Task to carry out —
Exactly as written, return all the data, leaving its pictures behind.

(Dataset entries)
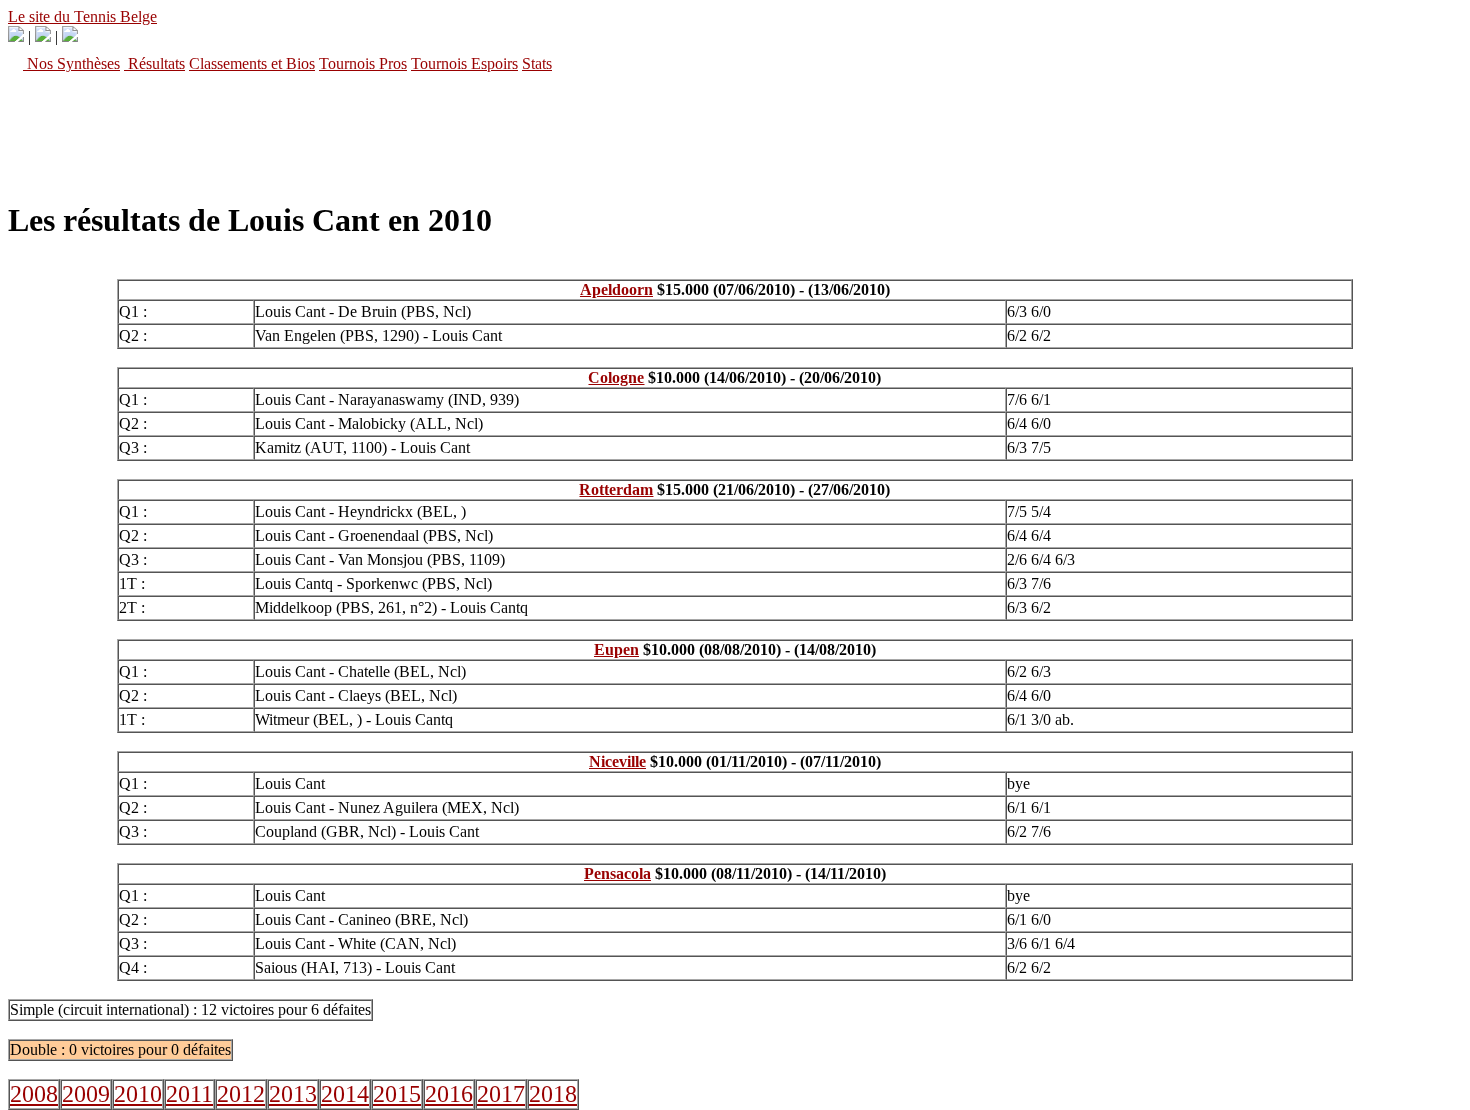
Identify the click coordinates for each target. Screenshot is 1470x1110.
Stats (537, 63)
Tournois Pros (363, 63)
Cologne (616, 377)
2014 (345, 1094)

Response below —
Identify the click coordinates for each target. Screenshot is 1470x1110.
Stats (537, 63)
Tournois Pros (363, 63)
Cologne (616, 377)
2014 (345, 1094)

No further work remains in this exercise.